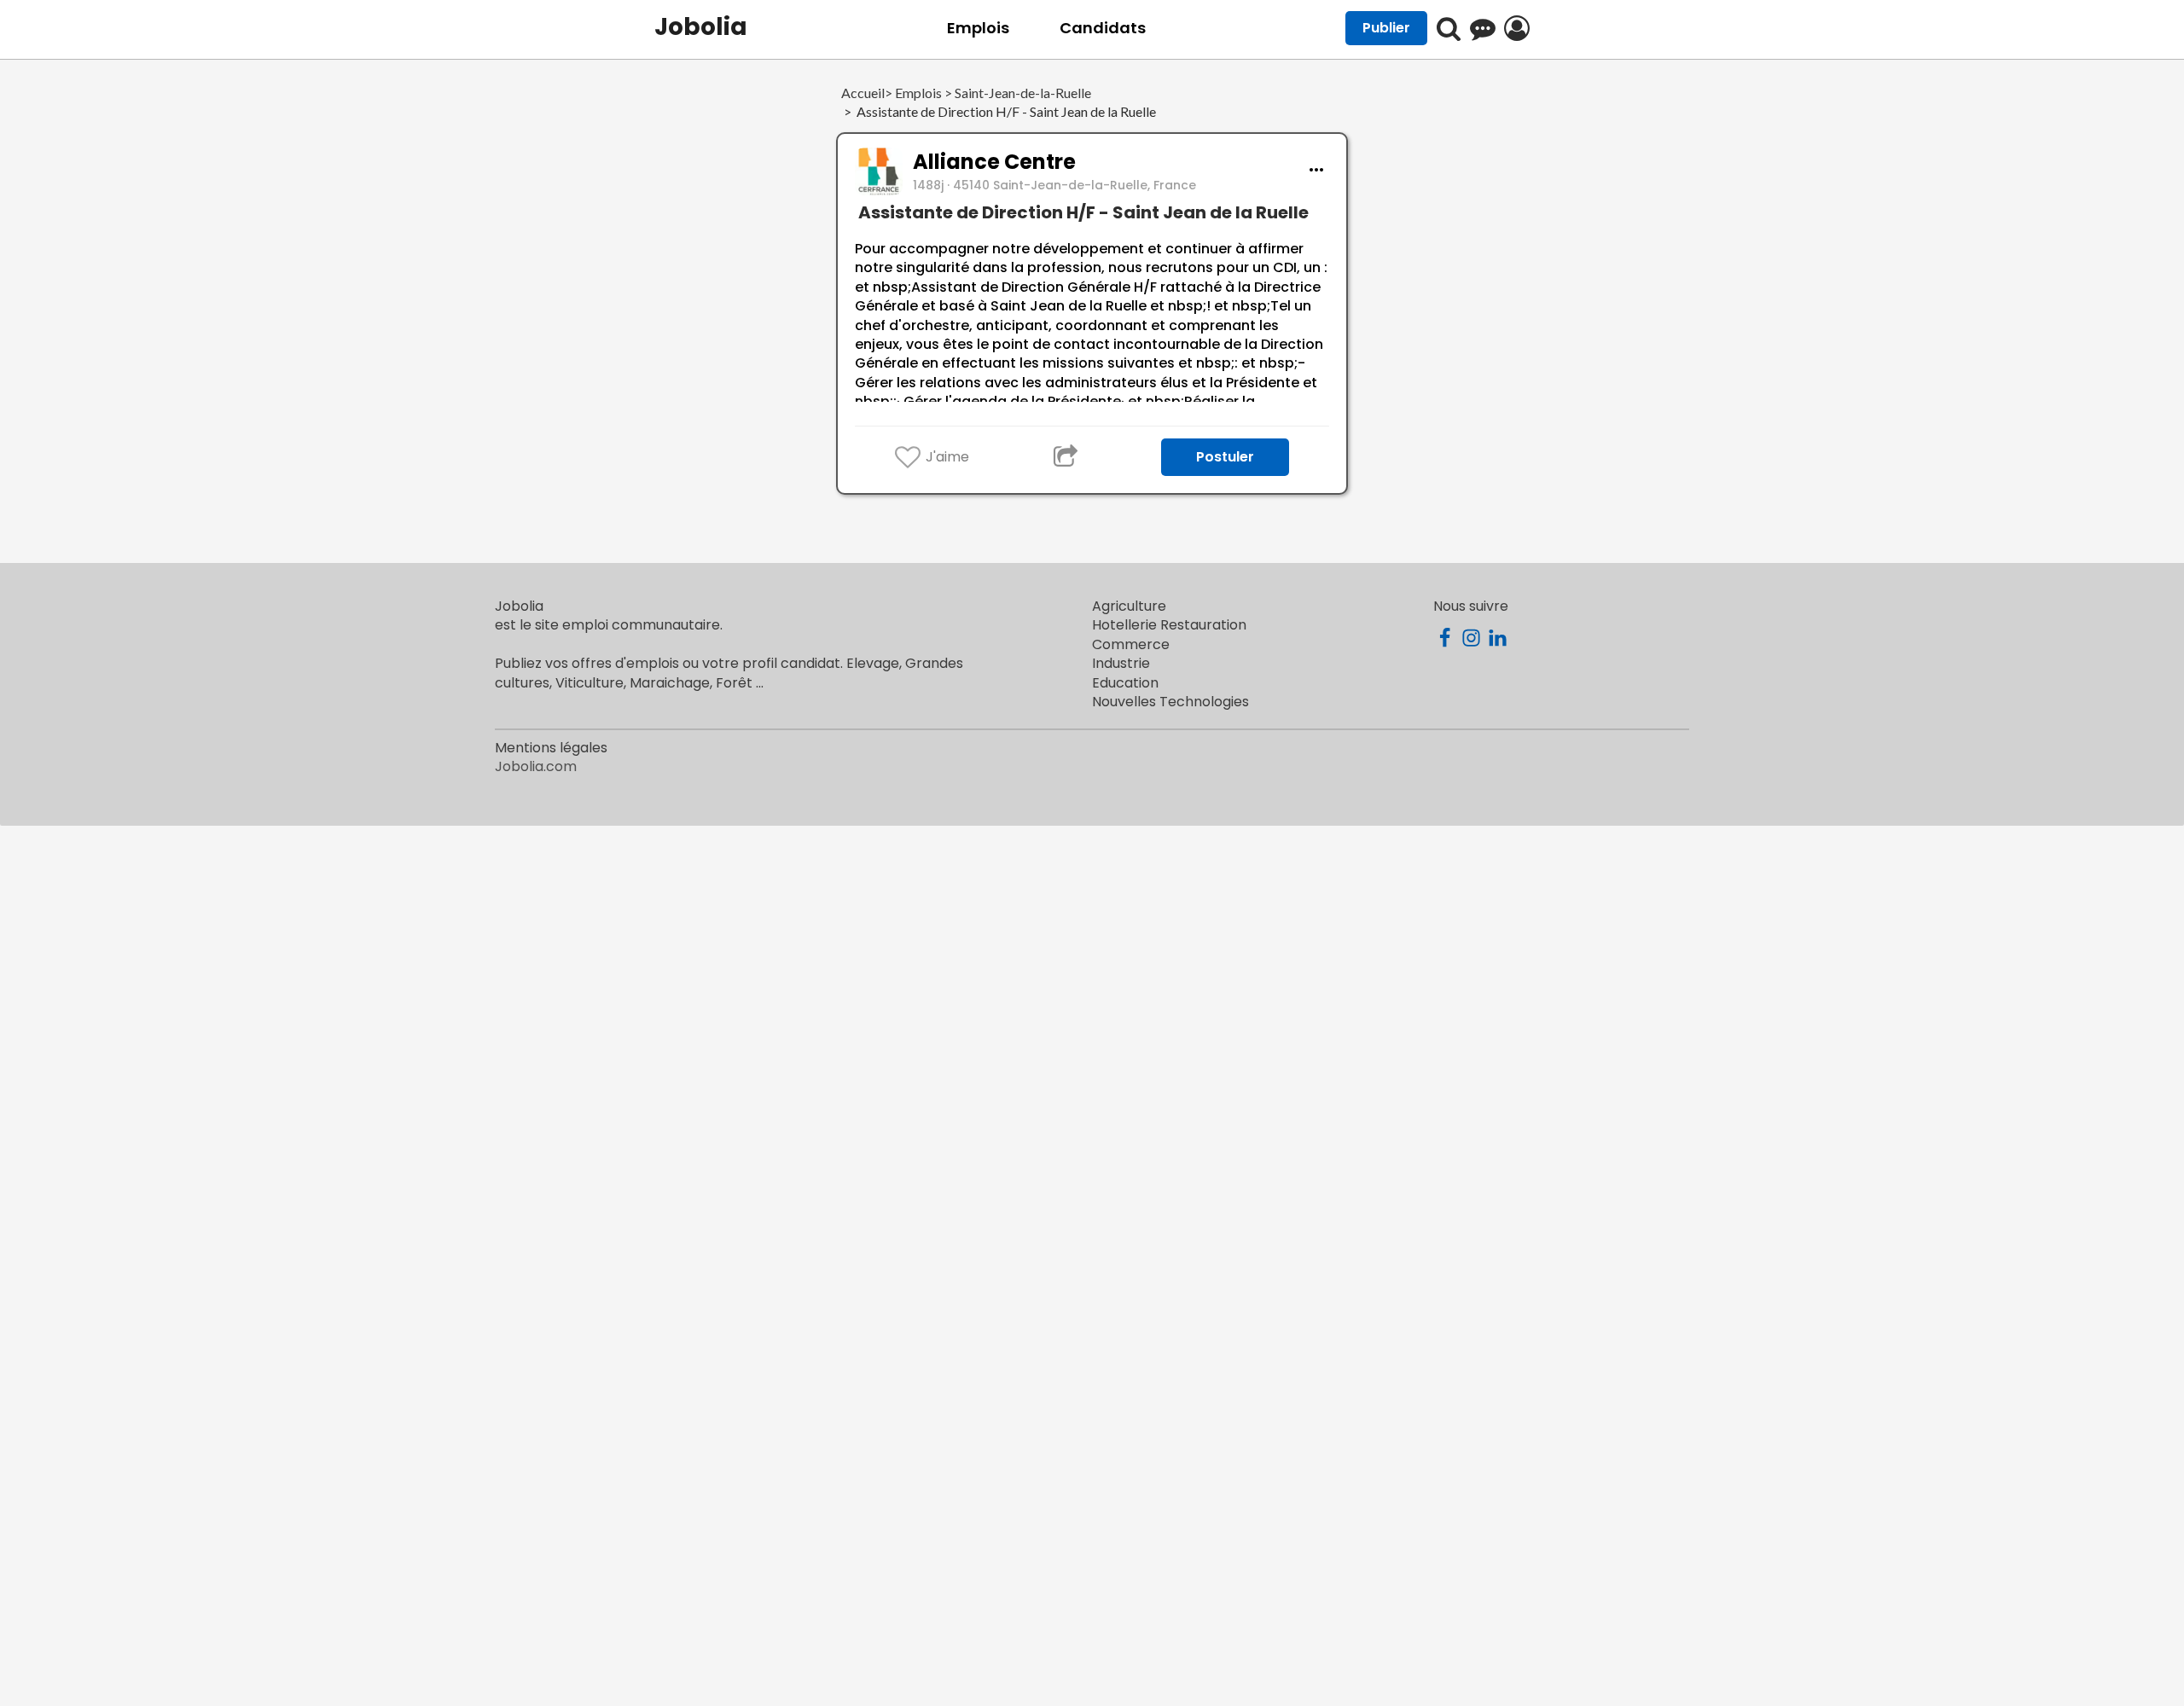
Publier (1386, 28)
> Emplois (913, 93)
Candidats (1103, 27)
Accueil (863, 93)
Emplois (978, 27)
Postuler (1225, 457)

....

• _Task item_: Repeat the material above exactly. Leave every picture out of it.

• _Task answer_:
Publier (1386, 28)
> Emplois (913, 93)
Candidats (1103, 27)
Accueil (863, 93)
Emplois (978, 27)
Postuler (1225, 457)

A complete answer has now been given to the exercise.